The initial delays, coupled with concern over whether the database will work as promised and a lack of public information on the status of the program, has raised red flags at the American Trucking Associations (ATA).
“It’s a huge IT project, and there are things that FMCSA has to do, such as creating the website for self-certification for training providers, that we haven’t heard is on track and will be ready” by February 2020, Abigail Potter, ATA’s Manager of Safety & Occupational Health Policy, told FreightWaves. “We just want to be sure.”
Training providers listed on the website, to be known as the Training Provider Registry, will be required to submit notification electronically to FMCSA that a driver trainee has completed the required training. FMCSA will provide that information to state driver licensing agencies through its Commercial Driver’s License Information System.
States will be allowed to keep their own entry-level driver training requirements that exceed the new federal minimum standards. However, those states with higher standards will be required to accept the skills test results from trainees taken in other states for those seeking a license in a state with a higher standard.
This situation could occur, for example, if a trucking company provided entry-level driver training in one state, but the state in which the prospective driver lived – and in which he/she would be applying for a license – was another. “Any ELDT requirements that may exist in the licensing state would not be applicable to the driver-trainee who obtained skills training outside that state, even if the he or she returns to the licensing state to take the skills test,” the rule states.

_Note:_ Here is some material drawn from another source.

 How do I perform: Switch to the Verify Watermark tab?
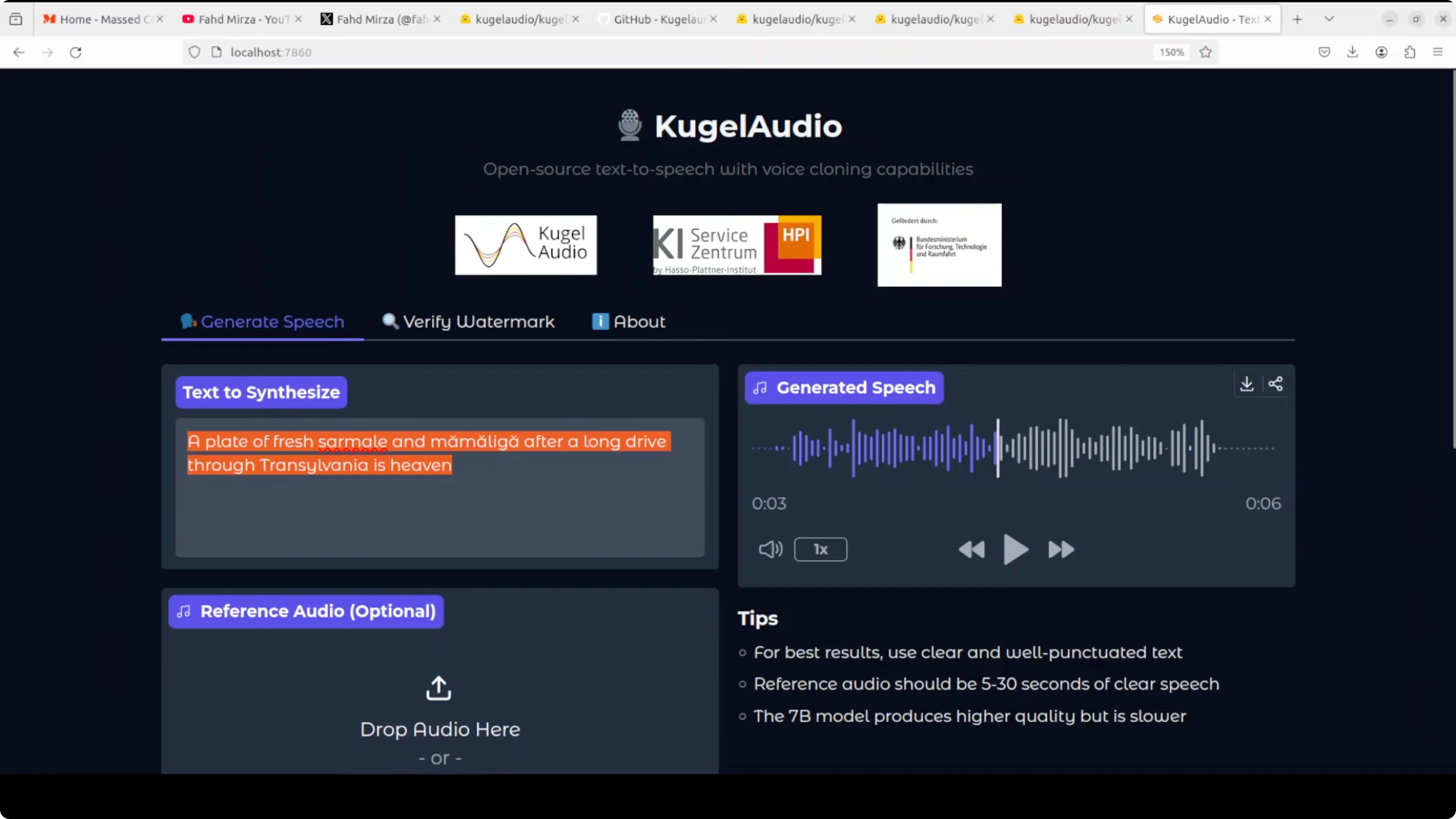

Potter acknowledged that such a scenario is the exception: drivers will most likely complete their training and take their skills tests in the same state in which they will be applying for their CDL.
“But California and Washington have decided to go above and beyond what FMCSA has mandated, and while they can do that under the rule, our concern is that they may still not accept the outside test results” due to potential communications gaps and lapses in the transmission process, she said. “If they choose to go above and beyond the federal standard, we hope they accept out-of-state training.”

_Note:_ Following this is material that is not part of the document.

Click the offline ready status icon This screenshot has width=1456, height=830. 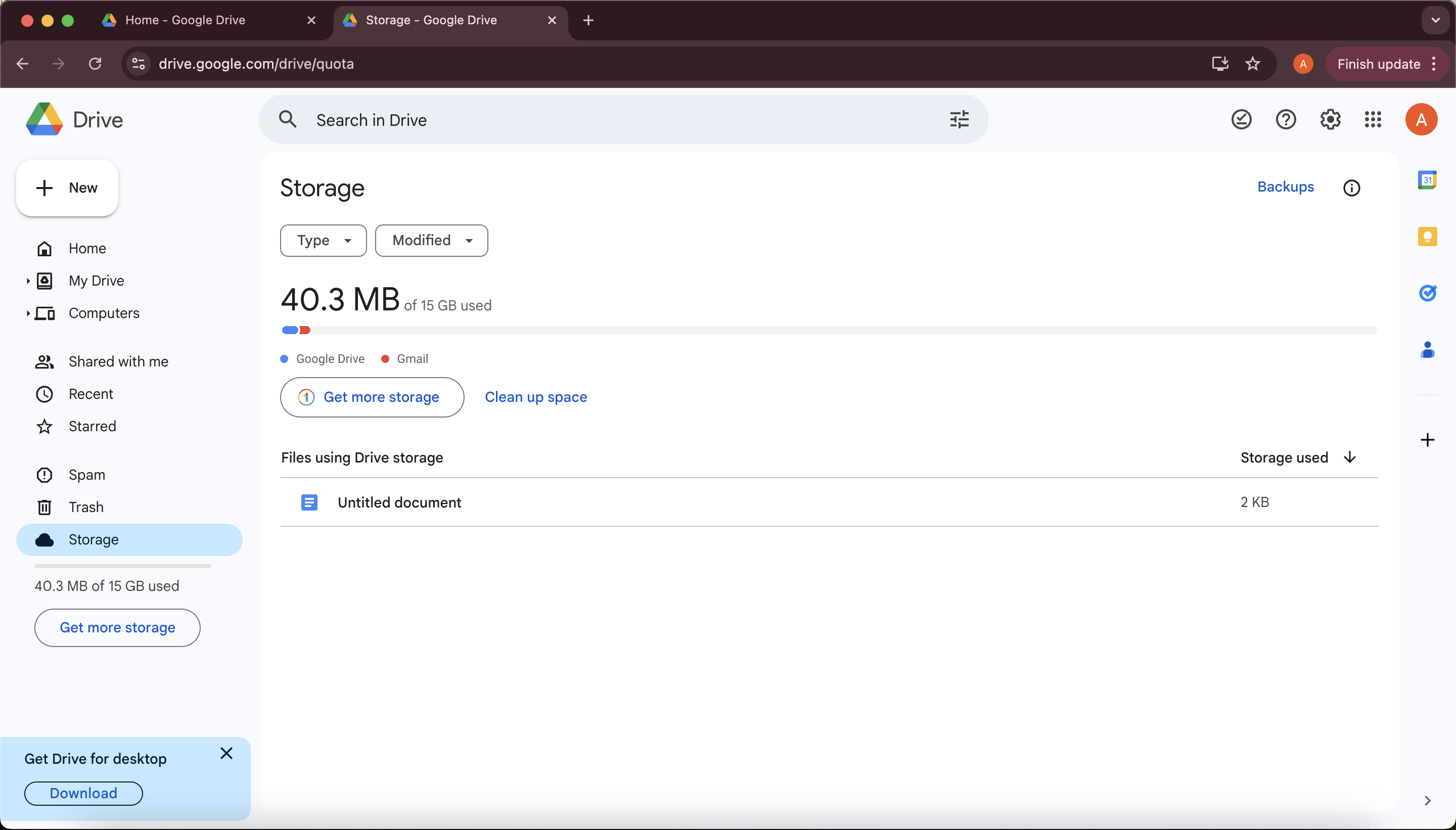pos(1241,120)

An FMCSA spokesman stated that concerns over rollout of the new rule are unwarranted, and that there was nothing to indicate the rule would not rollout on time and as planned. “The entry-level driver training final rule was published on December 8, 2016, and since that time, the agency has been working on its implementation,” the agency added in a statement.
In addition, because the FMCSA is supported by money through the Highway Trust Fund, the agency has not been closed during the partial government shutdown. Therefore, the agency’s policy rollout should not be affected.
The three-year period between when the final rule was published and its compliance date was to give the states time to pass their own legislation to implement the rule within each state, and to modify their IT systems to record CDL applicant compliance with the minimum requirements, according to FMCSA.
The phase-in also allows time for driving trainers to develop and begin offering training programs that meet the eligibility requirements for listing in the training registry.